**TASK STATEMENT**
Starting with the line containing "Instruction: Click the page" and going on through the line containing "The width and height of the screenshot is (1501, 695).", return the lines of the data below exactly, and only those.

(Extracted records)
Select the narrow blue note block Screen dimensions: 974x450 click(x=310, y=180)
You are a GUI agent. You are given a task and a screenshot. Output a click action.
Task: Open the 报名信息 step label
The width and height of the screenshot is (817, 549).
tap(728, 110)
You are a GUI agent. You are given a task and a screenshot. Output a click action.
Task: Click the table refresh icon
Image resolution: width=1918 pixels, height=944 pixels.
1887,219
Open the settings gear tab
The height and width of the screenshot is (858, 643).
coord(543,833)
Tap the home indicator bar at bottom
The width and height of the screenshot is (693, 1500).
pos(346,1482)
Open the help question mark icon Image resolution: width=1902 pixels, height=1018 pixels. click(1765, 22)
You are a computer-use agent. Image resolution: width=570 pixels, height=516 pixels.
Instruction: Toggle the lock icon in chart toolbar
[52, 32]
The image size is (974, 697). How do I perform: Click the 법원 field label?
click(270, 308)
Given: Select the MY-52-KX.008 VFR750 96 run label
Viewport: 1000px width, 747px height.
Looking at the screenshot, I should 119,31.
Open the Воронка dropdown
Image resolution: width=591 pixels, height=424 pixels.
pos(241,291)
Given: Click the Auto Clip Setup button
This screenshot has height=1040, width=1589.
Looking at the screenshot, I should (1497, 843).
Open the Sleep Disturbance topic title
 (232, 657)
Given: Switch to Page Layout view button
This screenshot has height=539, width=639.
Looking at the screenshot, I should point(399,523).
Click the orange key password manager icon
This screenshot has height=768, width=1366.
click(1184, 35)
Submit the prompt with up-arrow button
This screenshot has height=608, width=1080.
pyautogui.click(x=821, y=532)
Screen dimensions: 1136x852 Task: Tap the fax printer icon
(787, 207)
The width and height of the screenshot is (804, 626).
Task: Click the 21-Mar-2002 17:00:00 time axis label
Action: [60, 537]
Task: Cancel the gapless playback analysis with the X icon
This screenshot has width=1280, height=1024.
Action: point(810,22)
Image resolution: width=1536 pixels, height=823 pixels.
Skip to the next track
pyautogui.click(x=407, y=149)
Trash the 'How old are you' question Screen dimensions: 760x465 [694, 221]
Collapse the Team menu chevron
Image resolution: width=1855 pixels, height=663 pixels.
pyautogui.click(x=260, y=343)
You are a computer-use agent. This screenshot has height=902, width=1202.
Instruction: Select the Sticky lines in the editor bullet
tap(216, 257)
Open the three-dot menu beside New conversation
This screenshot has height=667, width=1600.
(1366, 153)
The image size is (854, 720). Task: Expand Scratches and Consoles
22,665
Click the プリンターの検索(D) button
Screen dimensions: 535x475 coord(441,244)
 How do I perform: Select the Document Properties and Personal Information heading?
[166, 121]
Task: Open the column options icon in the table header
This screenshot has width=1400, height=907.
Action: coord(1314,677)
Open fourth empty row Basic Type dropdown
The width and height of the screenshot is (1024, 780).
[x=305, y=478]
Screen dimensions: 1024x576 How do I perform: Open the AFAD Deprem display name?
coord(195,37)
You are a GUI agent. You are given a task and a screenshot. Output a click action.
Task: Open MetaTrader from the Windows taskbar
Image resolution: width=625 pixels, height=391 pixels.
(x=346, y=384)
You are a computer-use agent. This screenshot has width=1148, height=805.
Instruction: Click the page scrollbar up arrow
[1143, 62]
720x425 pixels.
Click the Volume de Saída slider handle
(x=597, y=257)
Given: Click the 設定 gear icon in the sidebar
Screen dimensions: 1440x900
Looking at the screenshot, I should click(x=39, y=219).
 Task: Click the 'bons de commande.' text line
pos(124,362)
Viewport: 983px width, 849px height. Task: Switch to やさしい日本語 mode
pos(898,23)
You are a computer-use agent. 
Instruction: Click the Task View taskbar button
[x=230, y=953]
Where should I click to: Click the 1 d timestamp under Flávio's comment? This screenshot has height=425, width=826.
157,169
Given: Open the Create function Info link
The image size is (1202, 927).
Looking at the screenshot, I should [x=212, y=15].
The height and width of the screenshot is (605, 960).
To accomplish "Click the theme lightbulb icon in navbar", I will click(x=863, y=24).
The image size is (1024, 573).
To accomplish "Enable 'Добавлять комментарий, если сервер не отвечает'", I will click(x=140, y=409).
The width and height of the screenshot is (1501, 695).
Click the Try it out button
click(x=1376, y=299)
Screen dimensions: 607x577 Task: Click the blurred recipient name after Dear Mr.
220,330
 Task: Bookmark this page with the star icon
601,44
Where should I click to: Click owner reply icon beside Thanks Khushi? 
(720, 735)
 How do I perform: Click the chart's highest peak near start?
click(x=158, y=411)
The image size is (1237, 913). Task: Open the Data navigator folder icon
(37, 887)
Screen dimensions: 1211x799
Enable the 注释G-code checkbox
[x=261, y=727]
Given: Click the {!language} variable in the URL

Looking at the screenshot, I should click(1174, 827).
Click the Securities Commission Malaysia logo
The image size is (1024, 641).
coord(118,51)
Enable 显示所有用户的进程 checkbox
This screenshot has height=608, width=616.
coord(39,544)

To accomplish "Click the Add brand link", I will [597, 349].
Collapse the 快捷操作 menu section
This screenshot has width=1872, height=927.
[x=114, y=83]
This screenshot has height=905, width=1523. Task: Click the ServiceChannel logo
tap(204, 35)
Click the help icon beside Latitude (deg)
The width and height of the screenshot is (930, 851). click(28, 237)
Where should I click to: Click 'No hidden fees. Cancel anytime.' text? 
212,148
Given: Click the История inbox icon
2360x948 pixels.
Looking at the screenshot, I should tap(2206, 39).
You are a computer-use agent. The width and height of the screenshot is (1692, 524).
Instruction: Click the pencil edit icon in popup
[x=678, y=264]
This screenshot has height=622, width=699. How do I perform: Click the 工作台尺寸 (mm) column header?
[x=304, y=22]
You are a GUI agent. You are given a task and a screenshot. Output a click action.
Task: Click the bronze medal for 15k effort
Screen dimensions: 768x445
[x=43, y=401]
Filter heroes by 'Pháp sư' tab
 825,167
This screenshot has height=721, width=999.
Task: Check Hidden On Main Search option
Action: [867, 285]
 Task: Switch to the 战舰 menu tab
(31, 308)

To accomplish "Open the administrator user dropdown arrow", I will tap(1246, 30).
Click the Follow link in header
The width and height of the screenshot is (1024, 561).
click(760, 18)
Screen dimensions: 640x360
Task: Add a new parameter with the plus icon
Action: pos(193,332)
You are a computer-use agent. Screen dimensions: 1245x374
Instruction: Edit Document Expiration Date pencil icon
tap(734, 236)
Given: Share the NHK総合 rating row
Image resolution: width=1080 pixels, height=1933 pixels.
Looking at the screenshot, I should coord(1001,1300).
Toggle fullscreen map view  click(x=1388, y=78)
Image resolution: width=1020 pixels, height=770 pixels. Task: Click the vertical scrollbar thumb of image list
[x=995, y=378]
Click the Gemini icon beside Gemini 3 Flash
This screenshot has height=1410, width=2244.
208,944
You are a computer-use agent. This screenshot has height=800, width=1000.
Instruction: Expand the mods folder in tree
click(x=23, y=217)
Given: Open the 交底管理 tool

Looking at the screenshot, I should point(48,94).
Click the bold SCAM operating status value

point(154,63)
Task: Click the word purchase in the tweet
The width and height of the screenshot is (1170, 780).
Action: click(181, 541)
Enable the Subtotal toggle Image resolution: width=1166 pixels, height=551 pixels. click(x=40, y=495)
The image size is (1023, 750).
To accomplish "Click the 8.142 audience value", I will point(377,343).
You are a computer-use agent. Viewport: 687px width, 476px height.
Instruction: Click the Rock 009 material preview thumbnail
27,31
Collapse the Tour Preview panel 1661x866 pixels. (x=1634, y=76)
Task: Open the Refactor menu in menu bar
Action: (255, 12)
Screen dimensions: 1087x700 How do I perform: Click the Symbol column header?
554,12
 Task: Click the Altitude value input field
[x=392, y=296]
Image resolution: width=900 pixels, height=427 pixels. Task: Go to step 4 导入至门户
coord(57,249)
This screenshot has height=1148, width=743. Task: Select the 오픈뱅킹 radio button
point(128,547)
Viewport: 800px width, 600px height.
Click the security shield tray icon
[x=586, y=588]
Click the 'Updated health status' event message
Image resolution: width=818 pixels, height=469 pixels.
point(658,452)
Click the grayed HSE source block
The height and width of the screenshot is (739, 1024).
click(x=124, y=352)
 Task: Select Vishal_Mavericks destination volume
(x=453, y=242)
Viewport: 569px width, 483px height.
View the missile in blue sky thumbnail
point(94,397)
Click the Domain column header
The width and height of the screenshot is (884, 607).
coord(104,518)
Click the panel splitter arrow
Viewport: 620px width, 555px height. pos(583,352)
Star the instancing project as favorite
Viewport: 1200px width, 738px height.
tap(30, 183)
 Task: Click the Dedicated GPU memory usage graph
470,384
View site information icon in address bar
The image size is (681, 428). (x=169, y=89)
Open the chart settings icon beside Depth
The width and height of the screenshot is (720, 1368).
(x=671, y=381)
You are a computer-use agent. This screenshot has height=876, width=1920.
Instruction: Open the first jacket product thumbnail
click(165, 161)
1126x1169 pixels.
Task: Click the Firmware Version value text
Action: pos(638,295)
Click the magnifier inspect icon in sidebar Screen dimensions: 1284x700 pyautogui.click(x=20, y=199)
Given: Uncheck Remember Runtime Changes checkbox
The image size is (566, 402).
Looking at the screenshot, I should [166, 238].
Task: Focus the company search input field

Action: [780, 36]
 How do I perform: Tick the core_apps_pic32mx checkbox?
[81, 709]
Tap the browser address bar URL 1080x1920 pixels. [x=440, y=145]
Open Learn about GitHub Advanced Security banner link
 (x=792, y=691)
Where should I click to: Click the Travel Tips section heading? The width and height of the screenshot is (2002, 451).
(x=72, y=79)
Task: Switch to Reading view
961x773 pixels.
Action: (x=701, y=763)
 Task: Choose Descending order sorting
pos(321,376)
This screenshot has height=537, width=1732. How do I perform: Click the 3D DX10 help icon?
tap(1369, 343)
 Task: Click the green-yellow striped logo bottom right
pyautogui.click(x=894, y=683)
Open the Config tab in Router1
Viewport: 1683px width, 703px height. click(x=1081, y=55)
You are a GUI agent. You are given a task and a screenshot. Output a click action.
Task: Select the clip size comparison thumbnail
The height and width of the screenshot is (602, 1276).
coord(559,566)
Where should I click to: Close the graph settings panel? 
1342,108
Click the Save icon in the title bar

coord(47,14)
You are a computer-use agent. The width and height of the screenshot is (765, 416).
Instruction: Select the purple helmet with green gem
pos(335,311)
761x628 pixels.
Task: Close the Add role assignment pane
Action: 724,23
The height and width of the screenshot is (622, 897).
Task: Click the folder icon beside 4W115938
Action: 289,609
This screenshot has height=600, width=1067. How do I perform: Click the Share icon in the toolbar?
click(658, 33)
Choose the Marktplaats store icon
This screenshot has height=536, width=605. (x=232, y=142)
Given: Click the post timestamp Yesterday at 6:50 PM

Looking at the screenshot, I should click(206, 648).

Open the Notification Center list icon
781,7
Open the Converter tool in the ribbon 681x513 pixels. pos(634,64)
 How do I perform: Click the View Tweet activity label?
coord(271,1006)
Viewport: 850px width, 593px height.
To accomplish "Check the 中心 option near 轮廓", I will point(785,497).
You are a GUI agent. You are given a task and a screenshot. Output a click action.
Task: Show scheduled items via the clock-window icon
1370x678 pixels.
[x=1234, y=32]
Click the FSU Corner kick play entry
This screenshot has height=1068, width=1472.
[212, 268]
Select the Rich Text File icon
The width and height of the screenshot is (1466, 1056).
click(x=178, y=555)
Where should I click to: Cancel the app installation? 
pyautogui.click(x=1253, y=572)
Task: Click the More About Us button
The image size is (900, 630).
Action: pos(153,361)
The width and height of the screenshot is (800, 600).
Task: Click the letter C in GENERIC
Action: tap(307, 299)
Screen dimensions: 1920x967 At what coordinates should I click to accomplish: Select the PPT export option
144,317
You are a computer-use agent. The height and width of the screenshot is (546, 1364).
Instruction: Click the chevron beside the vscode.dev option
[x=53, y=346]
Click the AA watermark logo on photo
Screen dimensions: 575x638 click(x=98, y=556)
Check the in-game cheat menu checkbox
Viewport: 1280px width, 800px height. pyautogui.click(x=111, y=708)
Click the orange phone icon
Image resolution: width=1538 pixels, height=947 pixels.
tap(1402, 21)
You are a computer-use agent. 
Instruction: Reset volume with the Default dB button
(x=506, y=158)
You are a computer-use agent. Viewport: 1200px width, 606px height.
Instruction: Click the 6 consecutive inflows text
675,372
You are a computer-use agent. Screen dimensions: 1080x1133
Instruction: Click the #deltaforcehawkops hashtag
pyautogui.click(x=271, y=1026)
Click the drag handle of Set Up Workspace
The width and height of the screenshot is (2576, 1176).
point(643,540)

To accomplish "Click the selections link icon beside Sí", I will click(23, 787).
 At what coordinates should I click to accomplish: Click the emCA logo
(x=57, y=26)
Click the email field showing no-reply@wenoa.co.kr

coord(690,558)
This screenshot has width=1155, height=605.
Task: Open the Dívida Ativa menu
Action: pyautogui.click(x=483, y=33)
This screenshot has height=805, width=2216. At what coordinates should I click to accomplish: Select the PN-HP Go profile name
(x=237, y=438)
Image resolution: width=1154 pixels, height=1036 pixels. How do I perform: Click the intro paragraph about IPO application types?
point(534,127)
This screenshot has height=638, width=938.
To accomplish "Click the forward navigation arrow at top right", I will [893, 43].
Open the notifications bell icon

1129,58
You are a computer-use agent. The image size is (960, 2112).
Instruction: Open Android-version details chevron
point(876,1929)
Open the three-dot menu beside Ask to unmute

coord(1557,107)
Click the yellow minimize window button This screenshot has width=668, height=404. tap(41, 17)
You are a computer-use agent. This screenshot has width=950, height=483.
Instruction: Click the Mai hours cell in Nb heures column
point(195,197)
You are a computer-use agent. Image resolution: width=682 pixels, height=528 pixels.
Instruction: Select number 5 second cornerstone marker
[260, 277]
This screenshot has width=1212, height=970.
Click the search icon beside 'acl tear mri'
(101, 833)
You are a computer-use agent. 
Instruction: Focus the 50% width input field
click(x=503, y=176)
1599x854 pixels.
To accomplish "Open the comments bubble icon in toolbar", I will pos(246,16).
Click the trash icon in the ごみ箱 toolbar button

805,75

**ANSWER BOX**
Instruction: Click the page scrollbar up arrow
[1143, 62]
720x425 pixels.
Click the Volume de Saída slider handle
(x=597, y=257)
Given: Click the 設定 gear icon in the sidebar
Screen dimensions: 1440x900
Looking at the screenshot, I should click(x=39, y=219).
 Task: Click the 'bons de commande.' text line
pos(124,362)
Viewport: 983px width, 849px height. Task: Switch to やさしい日本語 mode
pos(898,23)
You are a computer-use agent. 
Instruction: Click the Task View taskbar button
[x=230, y=953]
Where should I click to: Click the 1 d timestamp under Flávio's comment? This screenshot has height=425, width=826.
157,169
Given: Open the Create function Info link
The image size is (1202, 927).
Looking at the screenshot, I should [x=212, y=15].
The height and width of the screenshot is (605, 960).
To accomplish "Click the theme lightbulb icon in navbar", I will click(x=863, y=24).
The image size is (1024, 573).
To accomplish "Enable 'Добавлять комментарий, если сервер не отвечает'", I will click(x=140, y=409).
The width and height of the screenshot is (1501, 695).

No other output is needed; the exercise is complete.